From the Guidelines
LADA antibodies are autoantibodies, specifically islet-associated autoantibodies such as anti-GAD, that aid in the identification of Latent Autoimmune Diabetes in Adults, a slowly progressive form of type 1 diabetes. These antibodies are crucial in diagnosing LADA, which presents with mild hyperglycemia initially responsive to oral agents but eventually requires intensive insulin regimens 1. The presence of these antibodies indicates an autoimmune destruction of pancreatic beta cells, distinguishing LADA from typical type 2 diabetes. Key characteristics that may suggest LADA include adult-onset diabetes with a relatively low BMI, personal or family history of autoimmune conditions, or a poor response to oral diabetes medications.
- Commonly tested LADA antibodies include:
- Glutamic acid decarboxylase antibodies (GADA or anti-GAD)
- Islet cell antibodies (ICA)
- Insulin autoantibodies (IAA)
- Zinc transporter 8 antibodies (ZnT8) Testing for these antibodies is essential for early identification and appropriate treatment planning, which may involve starting with oral medications but transitioning to insulin therapy earlier than in typical type 2 diabetes 1.
- The clinical implications of LADA antibodies include:
- Slower progression to insulin dependence compared to classic type 1 diabetes
- Eventual requirement for insulin therapy
- Importance of early identification for tailored treatment approaches
- Distinction from typical type 2 diabetes due to the autoimmune nature of the disease Given the information from the American Diabetes Association (ADA) and the European Association for the Study of Diabetes (EASD) position statement in 2012 1, measuring titres of islet-associated autoantibodies, such as anti-GAD, is recommended for identifying LADA patients, thereby encouraging a more rapid transition to insulin therapy when necessary.
From the Research
Definition and Characteristics of LADA Antibodies
- Latent Autoimmune Diabetes in Adults (LADA) is a disorder characterized by the presence of islet antibodies at diagnosis of diabetes, with a slow progression of autoimmune beta-cell failure 2.
- LADA patients are not insulin requiring, at least during the first 6 months after diagnosis of diabetes, and it may take up to 12 years until beta-cell failure occurs in some patients 2.

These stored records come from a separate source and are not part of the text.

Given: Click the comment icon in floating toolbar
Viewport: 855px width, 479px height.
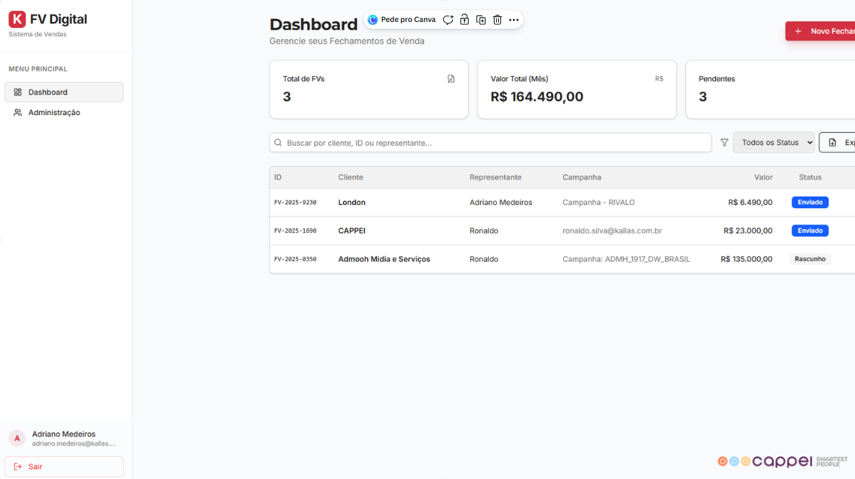Looking at the screenshot, I should coord(448,20).
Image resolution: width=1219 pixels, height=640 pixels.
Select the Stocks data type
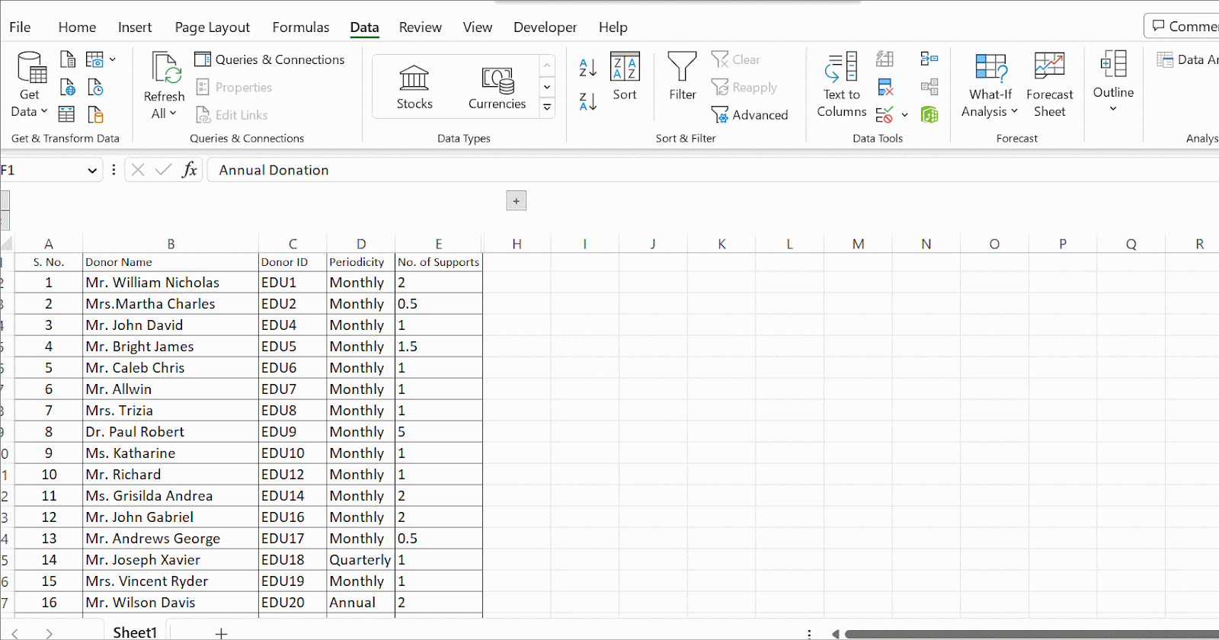click(414, 87)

- The disease is characterized by β-cell failure and slow progression to insulin dependence, with autoantibodies against β-cells being critical diagnostic biomarkers 3.
Types of LADA Antibodies
- Glutamic acid decarboxylase antibodies (GADA) and/or islet cell antibodies (ICA) are detected in LADA patients 2, 4.
- Patients with multiple islet antibodies develop beta-cell failure within 5 years, whereas those with only GAD antibodies (GADAs) or only islet cell antibodies (ICAs) mostly develop beta-cell failure after 5 years 2.
- GADA-positive patients display lower stimulated C-peptide levels and progress more frequently to insulin treatment 4.
Diagnostic Biomarkers
- C-peptide levels and autoantibodies against β-cells are the most critical diagnostic biomarkers in LADA 3.
- Mixed Meal Tolerance Test and i.v. Glucagon Stimulation Test are used for estimation of beta cell function 5.
Treatment Approaches
- Insulin is the treatment of choice for LADA patients, with early diagnosis being significant in limiting disease progression 2, 3.
- Metformin and the addition of low doses of insulin are commonly used in the management of LADA, with newer oral hypoglycaemic agents also being used 3.
- Intra-lymphatic GAD-alum treatment has shown encouraging results in preserving beta cell function in LADA patients 5.